Now the follow-up, The Terror: Infamy (BBC Two/iPlayer, from Friday), has finally arrived after another three-year wait. It’s all an infuriating throwback to the days when the Corporation had a habit of wasting acclaimed US imports. It would snap up The Wire, Seinfeld or Mad Men, then shunt them around the schedules until viewers lost patience.

It’s a real shame. The second chapter of this supernatural anthology series makes stylishly bleak drama out of a disgraceful period of American history: the internment of 120,000 US citizens with Japanese ancestry after the attack on Pearl Harbor.

It is the first major TV depiction of this injustice and several members of the creative team have family connections to the scandal.

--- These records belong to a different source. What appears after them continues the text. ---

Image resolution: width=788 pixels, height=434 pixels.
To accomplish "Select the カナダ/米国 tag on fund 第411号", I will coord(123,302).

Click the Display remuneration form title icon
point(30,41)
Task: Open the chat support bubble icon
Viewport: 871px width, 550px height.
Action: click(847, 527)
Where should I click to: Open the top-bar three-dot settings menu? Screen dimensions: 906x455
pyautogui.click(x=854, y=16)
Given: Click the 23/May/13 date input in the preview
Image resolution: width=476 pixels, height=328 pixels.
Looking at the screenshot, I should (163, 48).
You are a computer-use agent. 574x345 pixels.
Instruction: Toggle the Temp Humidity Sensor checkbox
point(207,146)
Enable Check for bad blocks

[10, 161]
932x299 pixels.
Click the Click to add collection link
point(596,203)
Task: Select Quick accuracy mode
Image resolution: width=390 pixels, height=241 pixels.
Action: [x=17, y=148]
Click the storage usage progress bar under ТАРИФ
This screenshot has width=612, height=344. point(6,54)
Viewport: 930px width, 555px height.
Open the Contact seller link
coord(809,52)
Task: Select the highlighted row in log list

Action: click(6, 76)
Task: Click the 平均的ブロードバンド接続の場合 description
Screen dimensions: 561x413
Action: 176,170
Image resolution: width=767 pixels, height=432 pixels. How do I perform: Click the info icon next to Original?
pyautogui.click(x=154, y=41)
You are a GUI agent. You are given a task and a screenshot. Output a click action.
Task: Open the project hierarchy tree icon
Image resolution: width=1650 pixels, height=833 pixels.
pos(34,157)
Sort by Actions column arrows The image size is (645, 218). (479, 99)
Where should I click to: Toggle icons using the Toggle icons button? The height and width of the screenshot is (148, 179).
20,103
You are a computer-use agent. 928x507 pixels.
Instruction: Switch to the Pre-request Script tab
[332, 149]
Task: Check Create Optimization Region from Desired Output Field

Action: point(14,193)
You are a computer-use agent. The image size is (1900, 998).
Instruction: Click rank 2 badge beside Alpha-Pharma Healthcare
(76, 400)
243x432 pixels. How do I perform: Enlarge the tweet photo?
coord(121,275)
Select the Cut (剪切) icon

George Takei (Star Trek) was imprisoned in two such camps as a child. He stars in a supporting role and served as historical consultant.

The Terror: Infamy - Ed Araquel
The Terror: Infamy - Ed Araquel

Our main protagonist, however, is Chester Nakayama (Derek Mio), a Californian photography student with a natty line in fedoras. His immigrant parents are branded “enemy nationals”, implausibly accused of spying. Uprooted from their fishing community near Los Angeles and bundled onto buses at gunpoint, they are forced into remote camps.
The indignities don’t end there.

A vengeful spectre was also at large, picking off the villagers in grisly ways. Had an ancient spirit followed them from Japan, seeking payback for a past wrong? Or was such talk just superstitious mumbo-jumbo spouted by cowed elders from the old country?

Presumably the intention was to interweave the evils of racism with paranormal horrors. (Presciently, the US broadcast coincided with Trump’s Mexican border detention centres.)

The result is suspenseful and atmospheric but slow-burning to the point of inertia. The story works better as a righteously angry family saga than a fantasy chiller. Worth a look out of historical interest but for far superior drama, seek out the first series. You’ll never look at polar bears in the same way again.